» **TASK INSTRUCTIONS**
Print the records from the line with "The height and" up to and including the line with "Action: pyautogui.click(x=698, y=195)", reproducing each line verbatim.

» **RAW DATA**
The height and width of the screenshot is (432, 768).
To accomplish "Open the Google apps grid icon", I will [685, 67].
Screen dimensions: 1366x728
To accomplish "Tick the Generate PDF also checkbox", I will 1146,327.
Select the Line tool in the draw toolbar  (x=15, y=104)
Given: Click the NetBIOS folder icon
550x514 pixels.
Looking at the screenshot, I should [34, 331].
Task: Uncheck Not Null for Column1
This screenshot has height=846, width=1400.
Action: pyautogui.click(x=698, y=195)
...
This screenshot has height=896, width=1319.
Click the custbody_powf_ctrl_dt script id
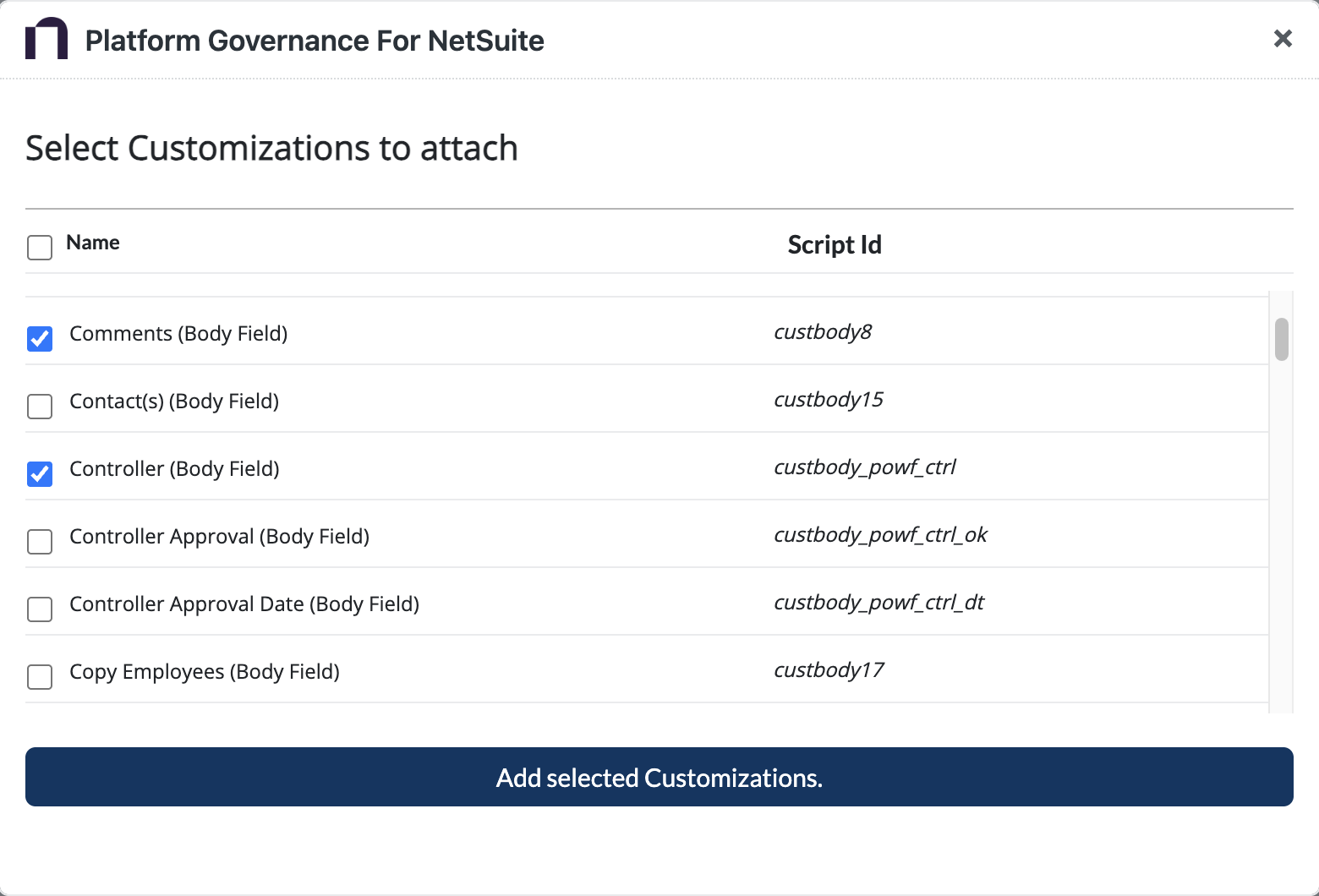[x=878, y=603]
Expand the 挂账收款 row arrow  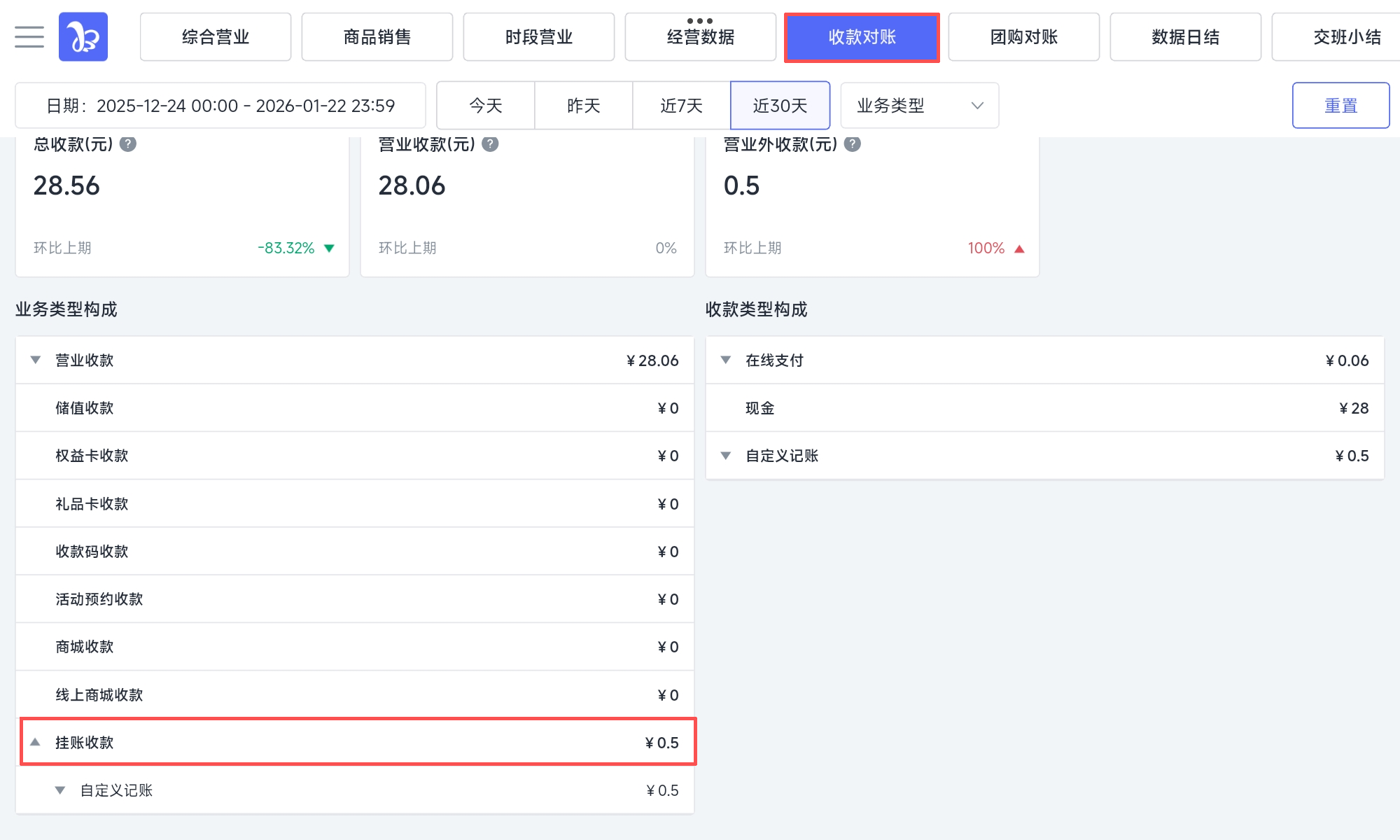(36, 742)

» **RESPONSE TO THIS TASK**
The height and width of the screenshot is (432, 768).
To accomplish "Open the Google apps grid icon", I will [685, 67].
Screen dimensions: 1366x728
To accomplish "Tick the Generate PDF also checkbox", I will 1146,327.
Select the Line tool in the draw toolbar  (x=15, y=104)
Given: Click the NetBIOS folder icon
550x514 pixels.
Looking at the screenshot, I should [34, 331].
Task: Uncheck Not Null for Column1
This screenshot has height=846, width=1400.
Action: pyautogui.click(x=698, y=195)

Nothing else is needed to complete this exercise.